• **Problem details**: Copy the records word for word, from the first line through the line that contains "center [279, 88].".

• **Dataset excerpts**:
start

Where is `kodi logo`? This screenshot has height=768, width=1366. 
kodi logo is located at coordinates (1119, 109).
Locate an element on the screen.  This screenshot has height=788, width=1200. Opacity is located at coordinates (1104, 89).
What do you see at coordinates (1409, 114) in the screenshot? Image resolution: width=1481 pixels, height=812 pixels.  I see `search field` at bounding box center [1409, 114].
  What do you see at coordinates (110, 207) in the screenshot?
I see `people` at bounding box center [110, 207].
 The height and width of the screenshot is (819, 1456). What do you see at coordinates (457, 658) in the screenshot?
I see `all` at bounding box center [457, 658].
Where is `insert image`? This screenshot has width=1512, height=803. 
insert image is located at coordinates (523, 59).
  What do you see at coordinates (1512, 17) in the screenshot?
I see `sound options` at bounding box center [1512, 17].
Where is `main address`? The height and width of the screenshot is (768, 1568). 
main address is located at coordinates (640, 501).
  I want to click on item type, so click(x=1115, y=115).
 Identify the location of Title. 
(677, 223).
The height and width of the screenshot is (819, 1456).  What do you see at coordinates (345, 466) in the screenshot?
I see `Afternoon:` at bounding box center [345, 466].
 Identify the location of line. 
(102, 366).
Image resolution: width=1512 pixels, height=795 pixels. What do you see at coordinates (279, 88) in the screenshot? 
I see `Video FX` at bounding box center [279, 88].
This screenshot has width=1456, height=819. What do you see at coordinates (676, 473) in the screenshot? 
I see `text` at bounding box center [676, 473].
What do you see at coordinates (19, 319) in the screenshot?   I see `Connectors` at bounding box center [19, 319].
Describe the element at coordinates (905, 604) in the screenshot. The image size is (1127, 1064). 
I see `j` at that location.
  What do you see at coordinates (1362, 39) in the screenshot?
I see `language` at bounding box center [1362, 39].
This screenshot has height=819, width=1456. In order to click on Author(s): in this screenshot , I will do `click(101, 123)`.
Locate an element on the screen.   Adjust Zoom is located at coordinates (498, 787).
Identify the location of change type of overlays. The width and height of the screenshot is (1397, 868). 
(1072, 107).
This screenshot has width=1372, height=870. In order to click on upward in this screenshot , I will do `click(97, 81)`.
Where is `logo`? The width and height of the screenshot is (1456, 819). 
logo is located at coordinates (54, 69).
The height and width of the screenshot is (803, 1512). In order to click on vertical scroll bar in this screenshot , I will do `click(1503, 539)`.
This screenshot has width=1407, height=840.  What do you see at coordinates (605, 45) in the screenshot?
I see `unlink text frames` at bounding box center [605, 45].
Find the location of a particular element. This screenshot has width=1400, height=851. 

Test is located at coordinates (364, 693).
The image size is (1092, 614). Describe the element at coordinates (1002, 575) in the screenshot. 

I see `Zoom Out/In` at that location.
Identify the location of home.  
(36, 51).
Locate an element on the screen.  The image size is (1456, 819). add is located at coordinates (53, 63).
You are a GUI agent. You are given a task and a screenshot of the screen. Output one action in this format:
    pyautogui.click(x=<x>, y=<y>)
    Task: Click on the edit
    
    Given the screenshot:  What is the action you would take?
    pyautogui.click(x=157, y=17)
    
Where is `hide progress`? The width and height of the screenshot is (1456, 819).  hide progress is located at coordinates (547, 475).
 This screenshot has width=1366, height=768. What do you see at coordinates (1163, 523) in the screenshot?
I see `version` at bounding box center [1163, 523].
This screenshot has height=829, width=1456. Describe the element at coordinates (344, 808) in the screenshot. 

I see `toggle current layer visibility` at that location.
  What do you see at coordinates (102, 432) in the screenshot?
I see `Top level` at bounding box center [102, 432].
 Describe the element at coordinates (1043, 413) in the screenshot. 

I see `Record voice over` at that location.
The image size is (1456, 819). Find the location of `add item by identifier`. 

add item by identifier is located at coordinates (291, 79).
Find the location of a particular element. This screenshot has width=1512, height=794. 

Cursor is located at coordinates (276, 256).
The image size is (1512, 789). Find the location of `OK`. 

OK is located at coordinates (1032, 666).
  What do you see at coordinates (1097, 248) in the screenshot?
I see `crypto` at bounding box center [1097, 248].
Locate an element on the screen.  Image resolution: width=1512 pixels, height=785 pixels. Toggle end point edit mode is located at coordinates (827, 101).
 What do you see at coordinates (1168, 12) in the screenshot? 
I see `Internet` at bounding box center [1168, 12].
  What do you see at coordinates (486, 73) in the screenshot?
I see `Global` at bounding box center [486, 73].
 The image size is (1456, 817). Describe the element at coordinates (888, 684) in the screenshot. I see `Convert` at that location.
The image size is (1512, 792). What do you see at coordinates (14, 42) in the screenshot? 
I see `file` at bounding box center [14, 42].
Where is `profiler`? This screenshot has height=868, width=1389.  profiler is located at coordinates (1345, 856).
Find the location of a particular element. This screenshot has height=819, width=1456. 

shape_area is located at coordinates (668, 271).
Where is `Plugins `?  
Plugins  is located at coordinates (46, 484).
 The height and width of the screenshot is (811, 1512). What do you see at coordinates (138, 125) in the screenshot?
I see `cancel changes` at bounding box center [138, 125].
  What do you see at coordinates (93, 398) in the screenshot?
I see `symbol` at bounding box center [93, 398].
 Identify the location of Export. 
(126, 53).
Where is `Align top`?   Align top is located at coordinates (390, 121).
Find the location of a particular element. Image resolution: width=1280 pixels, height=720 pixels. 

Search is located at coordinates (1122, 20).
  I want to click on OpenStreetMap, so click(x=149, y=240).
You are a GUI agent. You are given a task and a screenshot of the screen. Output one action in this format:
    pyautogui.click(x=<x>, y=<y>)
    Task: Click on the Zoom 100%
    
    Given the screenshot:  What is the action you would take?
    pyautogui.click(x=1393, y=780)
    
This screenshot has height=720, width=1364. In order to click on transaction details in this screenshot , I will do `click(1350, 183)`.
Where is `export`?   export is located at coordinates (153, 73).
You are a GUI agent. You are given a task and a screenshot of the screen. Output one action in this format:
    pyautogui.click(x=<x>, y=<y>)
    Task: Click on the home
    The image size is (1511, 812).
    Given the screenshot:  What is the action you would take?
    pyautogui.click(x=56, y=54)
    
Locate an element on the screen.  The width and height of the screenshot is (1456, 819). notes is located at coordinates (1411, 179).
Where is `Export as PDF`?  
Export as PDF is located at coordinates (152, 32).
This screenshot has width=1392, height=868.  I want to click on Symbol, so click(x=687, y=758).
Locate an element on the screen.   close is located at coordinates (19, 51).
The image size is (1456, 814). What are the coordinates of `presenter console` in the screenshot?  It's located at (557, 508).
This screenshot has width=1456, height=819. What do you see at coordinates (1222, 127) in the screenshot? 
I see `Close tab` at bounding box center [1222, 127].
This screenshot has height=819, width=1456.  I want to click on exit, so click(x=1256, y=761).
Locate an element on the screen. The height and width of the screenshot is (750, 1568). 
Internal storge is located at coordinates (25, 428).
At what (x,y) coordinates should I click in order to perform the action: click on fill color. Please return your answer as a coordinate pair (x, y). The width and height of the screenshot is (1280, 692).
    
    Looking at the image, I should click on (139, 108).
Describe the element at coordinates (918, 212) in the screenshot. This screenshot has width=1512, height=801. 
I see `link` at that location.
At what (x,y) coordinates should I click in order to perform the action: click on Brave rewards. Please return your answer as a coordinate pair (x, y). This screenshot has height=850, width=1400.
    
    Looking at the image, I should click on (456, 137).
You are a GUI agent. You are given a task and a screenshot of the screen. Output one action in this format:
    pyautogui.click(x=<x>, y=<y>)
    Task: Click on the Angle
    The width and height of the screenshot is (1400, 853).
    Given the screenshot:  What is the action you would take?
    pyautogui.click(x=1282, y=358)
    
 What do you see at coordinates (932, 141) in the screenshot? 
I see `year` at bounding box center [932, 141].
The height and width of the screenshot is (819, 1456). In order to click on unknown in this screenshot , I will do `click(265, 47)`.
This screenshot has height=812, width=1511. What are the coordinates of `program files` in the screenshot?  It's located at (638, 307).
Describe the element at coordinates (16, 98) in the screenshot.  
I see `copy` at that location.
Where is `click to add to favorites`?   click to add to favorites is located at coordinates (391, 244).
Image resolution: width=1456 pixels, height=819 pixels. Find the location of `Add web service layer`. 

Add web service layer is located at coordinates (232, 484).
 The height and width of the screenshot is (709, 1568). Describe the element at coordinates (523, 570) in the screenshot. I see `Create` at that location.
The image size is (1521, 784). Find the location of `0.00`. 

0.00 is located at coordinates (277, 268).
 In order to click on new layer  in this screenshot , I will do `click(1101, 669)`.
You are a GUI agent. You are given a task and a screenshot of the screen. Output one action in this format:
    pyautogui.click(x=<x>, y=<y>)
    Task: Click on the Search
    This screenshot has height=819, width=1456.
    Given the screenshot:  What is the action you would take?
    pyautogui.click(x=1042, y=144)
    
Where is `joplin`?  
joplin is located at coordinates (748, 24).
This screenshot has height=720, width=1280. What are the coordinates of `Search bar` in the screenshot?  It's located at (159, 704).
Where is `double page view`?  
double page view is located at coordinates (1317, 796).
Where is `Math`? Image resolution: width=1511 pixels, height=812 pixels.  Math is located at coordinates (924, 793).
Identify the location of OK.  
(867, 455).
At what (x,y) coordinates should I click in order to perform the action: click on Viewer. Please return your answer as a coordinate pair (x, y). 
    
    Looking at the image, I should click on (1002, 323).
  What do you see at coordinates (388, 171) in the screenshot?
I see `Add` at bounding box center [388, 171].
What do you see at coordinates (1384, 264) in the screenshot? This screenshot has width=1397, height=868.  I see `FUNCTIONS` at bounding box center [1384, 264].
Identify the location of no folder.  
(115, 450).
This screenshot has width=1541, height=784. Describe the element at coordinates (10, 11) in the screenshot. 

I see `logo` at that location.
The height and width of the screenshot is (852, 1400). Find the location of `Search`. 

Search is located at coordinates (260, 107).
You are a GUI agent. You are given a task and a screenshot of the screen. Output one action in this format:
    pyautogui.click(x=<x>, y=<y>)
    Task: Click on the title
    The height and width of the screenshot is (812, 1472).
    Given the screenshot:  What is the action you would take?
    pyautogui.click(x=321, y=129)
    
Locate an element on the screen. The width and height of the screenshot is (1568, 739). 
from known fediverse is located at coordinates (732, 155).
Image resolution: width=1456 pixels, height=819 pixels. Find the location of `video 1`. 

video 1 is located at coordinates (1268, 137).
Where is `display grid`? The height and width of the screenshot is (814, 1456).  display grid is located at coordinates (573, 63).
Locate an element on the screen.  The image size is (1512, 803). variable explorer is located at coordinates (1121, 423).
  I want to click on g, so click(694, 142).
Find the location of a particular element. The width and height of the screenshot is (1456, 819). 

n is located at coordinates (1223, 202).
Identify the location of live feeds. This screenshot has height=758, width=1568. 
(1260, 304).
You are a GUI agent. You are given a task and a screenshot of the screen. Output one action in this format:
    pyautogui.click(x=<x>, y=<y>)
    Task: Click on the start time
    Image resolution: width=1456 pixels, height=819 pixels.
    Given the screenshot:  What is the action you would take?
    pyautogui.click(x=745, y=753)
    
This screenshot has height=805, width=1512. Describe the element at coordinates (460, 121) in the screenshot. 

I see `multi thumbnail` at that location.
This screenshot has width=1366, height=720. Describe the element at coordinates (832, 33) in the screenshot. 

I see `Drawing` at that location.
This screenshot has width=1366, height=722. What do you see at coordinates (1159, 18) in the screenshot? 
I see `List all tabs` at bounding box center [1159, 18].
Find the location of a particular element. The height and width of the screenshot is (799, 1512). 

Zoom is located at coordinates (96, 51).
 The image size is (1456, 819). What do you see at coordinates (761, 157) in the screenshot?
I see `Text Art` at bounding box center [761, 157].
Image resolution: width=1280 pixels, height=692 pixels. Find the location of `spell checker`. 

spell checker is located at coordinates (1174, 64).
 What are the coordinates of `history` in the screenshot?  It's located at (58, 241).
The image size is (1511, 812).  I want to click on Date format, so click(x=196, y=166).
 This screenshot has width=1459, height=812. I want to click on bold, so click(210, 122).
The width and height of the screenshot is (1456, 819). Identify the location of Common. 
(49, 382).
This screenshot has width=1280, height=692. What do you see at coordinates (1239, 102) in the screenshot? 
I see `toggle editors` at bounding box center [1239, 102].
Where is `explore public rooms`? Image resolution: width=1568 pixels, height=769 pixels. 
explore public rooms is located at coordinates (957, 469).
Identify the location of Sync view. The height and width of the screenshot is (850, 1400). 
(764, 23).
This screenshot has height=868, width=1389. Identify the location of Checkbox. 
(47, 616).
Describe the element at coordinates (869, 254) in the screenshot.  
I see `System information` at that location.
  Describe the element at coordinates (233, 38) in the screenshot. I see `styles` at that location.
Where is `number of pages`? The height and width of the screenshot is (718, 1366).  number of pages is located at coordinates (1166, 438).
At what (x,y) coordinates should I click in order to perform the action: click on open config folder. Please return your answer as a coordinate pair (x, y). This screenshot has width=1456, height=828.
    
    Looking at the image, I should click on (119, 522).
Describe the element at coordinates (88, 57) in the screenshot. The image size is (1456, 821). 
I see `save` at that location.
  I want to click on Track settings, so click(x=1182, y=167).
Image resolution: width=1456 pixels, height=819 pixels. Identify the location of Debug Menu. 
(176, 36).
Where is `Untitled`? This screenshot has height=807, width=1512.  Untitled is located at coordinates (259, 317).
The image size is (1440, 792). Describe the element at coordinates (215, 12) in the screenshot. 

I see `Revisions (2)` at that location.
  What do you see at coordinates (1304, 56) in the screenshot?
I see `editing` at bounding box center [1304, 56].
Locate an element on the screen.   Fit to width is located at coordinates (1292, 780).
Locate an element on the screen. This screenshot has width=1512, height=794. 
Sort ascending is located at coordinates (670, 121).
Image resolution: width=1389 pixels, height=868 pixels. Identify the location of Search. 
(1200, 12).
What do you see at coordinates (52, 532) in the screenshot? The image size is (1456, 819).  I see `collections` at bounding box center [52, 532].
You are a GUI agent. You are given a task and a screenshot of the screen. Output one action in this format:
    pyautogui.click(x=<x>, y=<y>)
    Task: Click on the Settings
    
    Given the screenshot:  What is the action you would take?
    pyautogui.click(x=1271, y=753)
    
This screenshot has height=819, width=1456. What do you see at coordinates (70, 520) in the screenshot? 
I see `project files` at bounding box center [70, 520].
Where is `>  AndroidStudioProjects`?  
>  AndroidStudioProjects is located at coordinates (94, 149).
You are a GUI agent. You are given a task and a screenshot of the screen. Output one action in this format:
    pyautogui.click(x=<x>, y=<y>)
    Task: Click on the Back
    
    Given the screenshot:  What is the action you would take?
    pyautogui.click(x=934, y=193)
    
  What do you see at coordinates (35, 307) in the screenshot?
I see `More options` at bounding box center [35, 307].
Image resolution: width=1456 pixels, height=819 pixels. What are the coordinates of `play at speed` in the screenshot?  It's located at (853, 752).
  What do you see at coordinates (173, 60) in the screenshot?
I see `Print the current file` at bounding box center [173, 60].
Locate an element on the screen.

end

• **Written solution**:
Where is `kodi logo`? This screenshot has height=768, width=1366. 
kodi logo is located at coordinates (1119, 109).
Locate an element on the screen.  This screenshot has height=788, width=1200. Opacity is located at coordinates (1104, 89).
What do you see at coordinates (1409, 114) in the screenshot? Image resolution: width=1481 pixels, height=812 pixels.  I see `search field` at bounding box center [1409, 114].
  What do you see at coordinates (110, 207) in the screenshot?
I see `people` at bounding box center [110, 207].
 The height and width of the screenshot is (819, 1456). What do you see at coordinates (457, 658) in the screenshot?
I see `all` at bounding box center [457, 658].
Where is `insert image`? This screenshot has width=1512, height=803. 
insert image is located at coordinates (523, 59).
  What do you see at coordinates (1512, 17) in the screenshot?
I see `sound options` at bounding box center [1512, 17].
Where is `main address`? The height and width of the screenshot is (768, 1568). 
main address is located at coordinates (640, 501).
  I want to click on item type, so click(x=1115, y=115).
 Identify the location of Title. 
(677, 223).
The height and width of the screenshot is (819, 1456).  What do you see at coordinates (345, 466) in the screenshot?
I see `Afternoon:` at bounding box center [345, 466].
 Identify the location of line. 
(102, 366).
Image resolution: width=1512 pixels, height=795 pixels. What do you see at coordinates (279, 88) in the screenshot? 
I see `Video FX` at bounding box center [279, 88].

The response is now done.